Exercise requirements: Count the lines below that contain the word "screenshot", and report only that number.

Available data:
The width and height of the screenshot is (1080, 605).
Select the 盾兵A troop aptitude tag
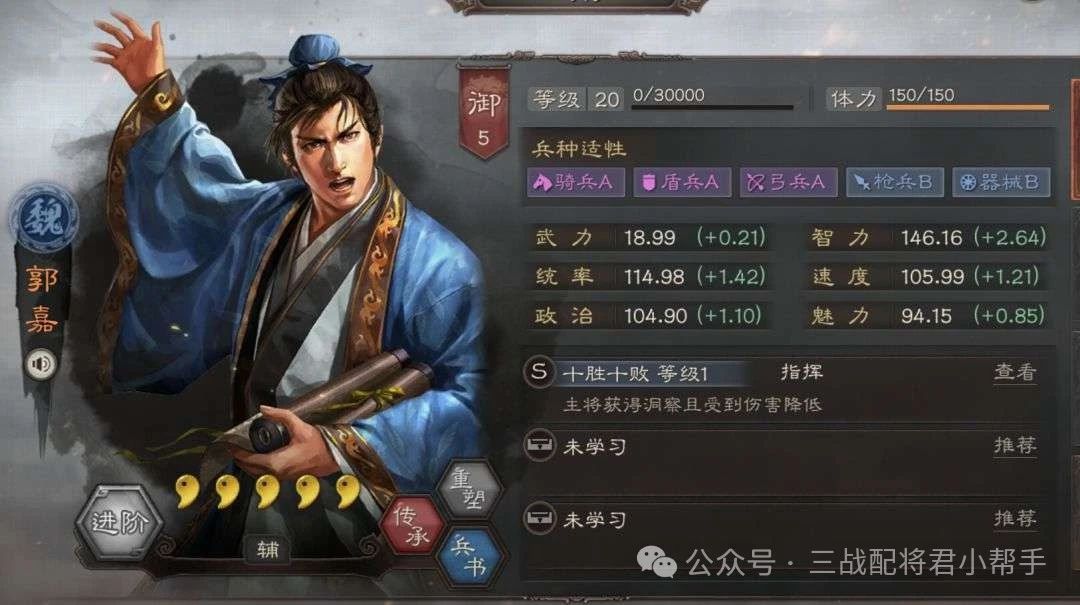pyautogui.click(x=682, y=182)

---

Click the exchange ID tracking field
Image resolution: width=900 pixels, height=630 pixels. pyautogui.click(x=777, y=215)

--

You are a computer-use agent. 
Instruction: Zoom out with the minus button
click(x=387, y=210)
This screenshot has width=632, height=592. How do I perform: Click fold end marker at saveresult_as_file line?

Solution for this exercise: 2